→ **Given instruction**
From the CSS Grid article below, write out word for word the stretch that begins at the words "Despite the similarities" and stops after "the two together.".

begin Passage to read

CSS Grid – Table layout is back. Be there and be square.
TL;DR: If you are familiar with Flexbox, Grid should feel familiar. Rachel Andrew maintains a great website dedicated to CSS Grid to help you get started. Grid is now available in Google Chrome.
Flexbox? Grid?
Over the past few years, CSS Flexbox has become widely used and browser support is looking really good (unless you are one of the poor souls that have to support IE9 and below). Flexbox made a lot of complex layout tasks easier, like equi-distant spacing between elements, top-to-bottom layouts or the holy grail of CSS wizardry: vertical centering.
But alas, screens commonly have a second dimension we need to worry about. Short of taking care of sizing the elements yourself, sadly, you can't have both a vertical and horizontal rhythm by just using flexbox alone. This is where CSS Grid comes to the rescue.
CSS Grid has been in development, behind a flag in most browsers for over 5 years and extra time has been spent on interoperability to avoid a buggy launch like Flexbox had. So if you use Grid to implement your layout in Chrome, chances are you'll get the same result in Firefox and Safari. At the time of writing, Microsoft's Edge implementation of Grid is out of date (the same as was already present in IE11.) and the update is "under consideration".
Despite the similarities in concept and syntax, don't think of Flexbox and Grid as competing layout techniques. Grid arranges in two dimensions, while Flexbox lays out in one. There is synergy when using the two together.
Defining a grid
To get familiar with the individual properties of Grid I heartily recommend Rachel Andrew’s Grid By Example or CSS Tricks' Cheat Sheet. If you are familiar with Flexbox, a lot of the properties and their meaning should be familiar.
Let's take a look at a standard 12-column grid layout. The classic 12-column layout is popular as the number 12 is divisible by 2, 3, 4 and 6, and is therefore useful for many designs. Let's implement this layout:
Let's start with our markup code:
<!DOCTYPE html>
<body>
<header></header>
<nav></nav>
<main></main>
<footer></footer>
</body>
In our stylesheet we start by expanding our body
so it covers the entire
viewport and turning it into a grid container:
html, body {
width: 100vw;
min-height: 100vh;
margin: 0;
padding: 0;
}
body {
display: grid;
}
Now we are using CSS Grid. Hooray!

end Passage to read
begin Records shown

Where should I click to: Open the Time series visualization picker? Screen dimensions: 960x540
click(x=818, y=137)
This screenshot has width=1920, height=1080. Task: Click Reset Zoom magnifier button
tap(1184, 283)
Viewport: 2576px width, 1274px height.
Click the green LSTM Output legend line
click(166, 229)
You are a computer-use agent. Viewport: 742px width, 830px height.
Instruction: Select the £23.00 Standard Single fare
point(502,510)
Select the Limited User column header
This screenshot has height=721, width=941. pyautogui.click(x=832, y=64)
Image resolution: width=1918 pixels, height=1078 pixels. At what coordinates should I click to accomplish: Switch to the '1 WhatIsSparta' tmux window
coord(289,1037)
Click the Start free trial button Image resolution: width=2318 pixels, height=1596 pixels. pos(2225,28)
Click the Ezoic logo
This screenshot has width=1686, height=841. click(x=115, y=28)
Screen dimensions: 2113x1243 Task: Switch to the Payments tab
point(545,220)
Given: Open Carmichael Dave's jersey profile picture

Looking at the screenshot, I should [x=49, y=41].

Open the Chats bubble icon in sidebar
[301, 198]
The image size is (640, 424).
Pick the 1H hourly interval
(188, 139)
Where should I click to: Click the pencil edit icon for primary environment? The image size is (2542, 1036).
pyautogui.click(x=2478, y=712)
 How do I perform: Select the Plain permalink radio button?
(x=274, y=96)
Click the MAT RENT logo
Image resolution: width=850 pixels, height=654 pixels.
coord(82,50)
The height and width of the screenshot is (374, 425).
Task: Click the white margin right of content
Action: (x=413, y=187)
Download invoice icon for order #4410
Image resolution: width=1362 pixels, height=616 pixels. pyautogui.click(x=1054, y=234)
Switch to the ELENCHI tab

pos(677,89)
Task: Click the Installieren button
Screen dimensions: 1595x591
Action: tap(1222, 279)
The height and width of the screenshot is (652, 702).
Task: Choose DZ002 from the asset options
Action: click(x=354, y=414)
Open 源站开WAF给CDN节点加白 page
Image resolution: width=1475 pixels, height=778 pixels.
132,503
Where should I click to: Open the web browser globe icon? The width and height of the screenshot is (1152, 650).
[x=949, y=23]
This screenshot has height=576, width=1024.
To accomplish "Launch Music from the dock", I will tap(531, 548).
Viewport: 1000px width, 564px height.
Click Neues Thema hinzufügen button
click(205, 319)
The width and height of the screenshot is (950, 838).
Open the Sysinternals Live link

end Records shown

→ **Exercise solution**
Despite the similarities in concept and syntax, don't think of Flexbox and Grid as competing layout techniques. Grid arranges in two dimensions, while Flexbox lays out in one. There is synergy when using the two together.